L’année 2015 est particulière, d’abord avec la conférence d’Addis Abeba, ensuite avec l’assemblée générale des Nations unies, et enfin avec la COP 21, qui se tiendra dans quelques jours. Sous l’égide de la France, cette conférence doit aboutir à un nouvel accord international sur le climat, applicable à tous les pays. Ces trois conférences internationales façonnent les nouveaux enjeux du développement et de la lutte contre le changement climatique.

Qui, dans notre pays et dans le monde, comprendrait que la France continuât de diminuer, en cette année 2015, les montants qu’elle consacre à l’aide publique au développement ? Comment pourrait-on diminuer encore le financement du développement, au moment même où les pays en développement menacent de bloquer l’accord de Paris ? Enfin, comment pourrait-on continuer à diminuer l’aide publique au développement l’année même où des centaines de milliers de réfugiés viennent en Europe ?

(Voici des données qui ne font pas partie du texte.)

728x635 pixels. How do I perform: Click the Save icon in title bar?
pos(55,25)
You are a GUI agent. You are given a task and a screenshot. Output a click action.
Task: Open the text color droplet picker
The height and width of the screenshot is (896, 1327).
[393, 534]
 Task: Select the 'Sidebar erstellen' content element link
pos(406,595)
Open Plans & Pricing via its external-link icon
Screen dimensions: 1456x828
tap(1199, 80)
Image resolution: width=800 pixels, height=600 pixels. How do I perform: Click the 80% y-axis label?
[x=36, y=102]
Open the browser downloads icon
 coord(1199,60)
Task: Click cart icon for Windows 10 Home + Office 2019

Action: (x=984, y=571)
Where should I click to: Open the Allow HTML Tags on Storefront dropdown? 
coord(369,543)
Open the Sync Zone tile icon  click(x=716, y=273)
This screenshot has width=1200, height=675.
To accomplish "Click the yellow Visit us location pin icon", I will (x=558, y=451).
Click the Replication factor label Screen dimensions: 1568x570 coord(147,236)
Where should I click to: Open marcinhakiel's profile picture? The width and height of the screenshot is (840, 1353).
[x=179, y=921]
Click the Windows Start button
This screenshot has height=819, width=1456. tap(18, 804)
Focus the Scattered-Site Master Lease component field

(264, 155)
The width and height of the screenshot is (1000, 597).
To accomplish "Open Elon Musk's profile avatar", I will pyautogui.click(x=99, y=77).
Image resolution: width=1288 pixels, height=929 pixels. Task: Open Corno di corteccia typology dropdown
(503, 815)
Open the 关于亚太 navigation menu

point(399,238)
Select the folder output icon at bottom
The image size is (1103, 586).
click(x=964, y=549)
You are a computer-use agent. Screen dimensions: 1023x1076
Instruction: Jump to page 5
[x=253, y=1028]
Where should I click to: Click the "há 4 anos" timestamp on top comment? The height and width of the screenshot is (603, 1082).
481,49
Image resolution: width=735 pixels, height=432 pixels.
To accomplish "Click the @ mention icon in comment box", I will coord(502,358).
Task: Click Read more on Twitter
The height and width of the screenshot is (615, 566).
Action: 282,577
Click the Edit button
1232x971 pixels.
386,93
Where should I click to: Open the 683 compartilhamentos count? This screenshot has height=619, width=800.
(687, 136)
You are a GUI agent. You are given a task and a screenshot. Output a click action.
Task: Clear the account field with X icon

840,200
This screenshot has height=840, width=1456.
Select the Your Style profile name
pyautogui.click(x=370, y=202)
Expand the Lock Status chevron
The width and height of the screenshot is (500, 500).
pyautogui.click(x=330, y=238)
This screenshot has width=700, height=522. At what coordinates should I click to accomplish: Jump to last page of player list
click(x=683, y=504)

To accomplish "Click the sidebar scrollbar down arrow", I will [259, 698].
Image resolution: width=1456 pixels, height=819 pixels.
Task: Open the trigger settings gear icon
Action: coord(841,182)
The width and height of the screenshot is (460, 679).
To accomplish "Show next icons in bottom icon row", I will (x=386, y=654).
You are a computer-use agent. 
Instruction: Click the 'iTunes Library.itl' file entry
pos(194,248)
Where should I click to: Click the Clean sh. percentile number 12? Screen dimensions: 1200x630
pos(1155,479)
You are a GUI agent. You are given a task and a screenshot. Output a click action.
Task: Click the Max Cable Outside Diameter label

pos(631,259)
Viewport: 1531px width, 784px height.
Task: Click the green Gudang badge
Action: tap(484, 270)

N’oublions jamais que nous ne pourrons pas endiguer les flux de migrants poussés par la faim et la guerre sans aider les pays d’émigration à se développer. Oui, diminuer ce budget en 2015 aurait été inconséquent et irresponsable ! Je félicite les parlementaires qui ont permis d’éviter cela, ainsi qu’Annick Girardin, notre secrétaire d’État au développement et à la francophonie. Elle aussi a su convaincre pour mettre fin à cette descente infernale. Ne nous méprenons pas, mes chers collègues, et apprécions comme il se doit cette séquence politique, même si ce budget reste insuffisant pour couvrir les besoins qui augmentent sans cesse.

Cet engagement traduit aussi la volonté de pousser les États à s’engager dans une transition collective vers un modèle socio-économique plus inclusif, plus juste et plus respectueux de l’environnement. C’est pourquoi – vous l’aurez compris – le groupe radical, républicain, démocrate et progressiste votera les crédits de l’aide publique au développement pour l’année 2016.

Je n’ignore rien de la nécessité d’être solidaire avec nos habitants les plus défavorisés, ici, chez nous, en France. Mais nous devons aussi – et plus que jamais – aider les pays en développement, en Afrique et au-delà. Et en ces temps difficiles, reprenons la morale de la fable intitulée L’Âne et le Chien, de Jean de la Fontaine – né à Château-Thierry – : « Il se faut entraider, c’est la loi de nature ».